People ex rel. Spence v. Louisville & Nashville Railroad, 350 Ill. 274 (1932)

Oct. 22, 1932 · Illinois Supreme Court · No. 21137
350 Ill. 274

(No. 21137.

The People ex rel. Edwin Spence, County Collector, Appellee, vs. The Louisville and Nashville Railroad Company, Appellant.

Opinion filed October 22, 1932

Rehearing denied Dec. 7, 1932.

*275Charles P. Hamill, (Charles T. Randolph, of counsel,) for appellant.

James M. Endicott, State’s Attorney, and P. J. Kolb, for appellee.

Mr. Justice Duncan

delivered the opinion of the court:

Objections filed by appellant, the Louisville and Nashville Railroad Company, to a portion of the town tax for 1930 of Emma township, in White county, against its property in that township, were overruled by the county court of White county. From the judgment against its property for the amount of the taxes to which objections were made this appeal is prosecuted.

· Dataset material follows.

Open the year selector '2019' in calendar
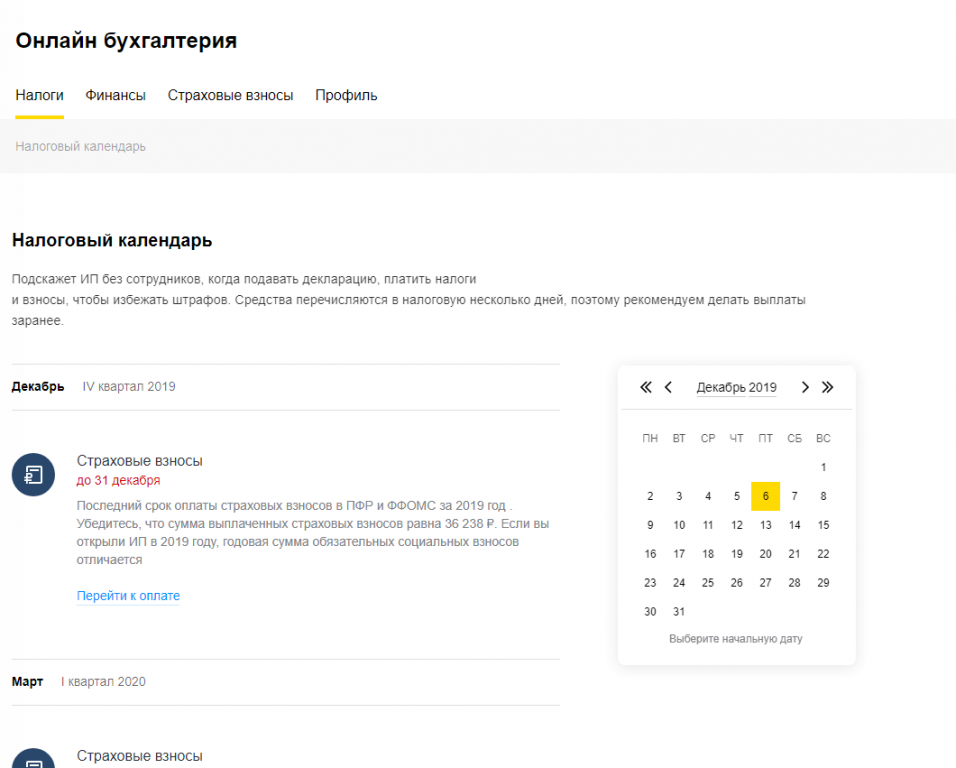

Appellant called as its witness the county cleric of White county, who testified that the total assessed valuation of the property in Emma township for the year 1930 was $828,077, and that he extended taxes on the property in said township for that year at the rate of $1.54 on the $100 of the assessed valuation as the town tax of the township on the authority of two certificates of tax levies introduced in evidence by appellant. The first of those certificates was dated *276March 25, 1930, arid signed by the clerk of the township, and is to the effect that the electors of the town, at the annual town meeting held on “March 25, A. D. 19 — ,” voted that a tax should be levied upon all the taxable property of the town for “the year A. D. 19 — ” for the following specific town purposes, to-wit: For judgment in favor of the First National Bank of Carmi, $6000; for officers and printing expenditures, $1462.26, and for officers’ hire, $3000; total, $10,462.26. The second of the certificates is also signed by the clerk of the township and is to the effect that the aggregate amount of accounts audited against the township by the board of township auditors thereof at its adjourned meeting held in the town clerk’s office September 9, 1930, is $2083.36.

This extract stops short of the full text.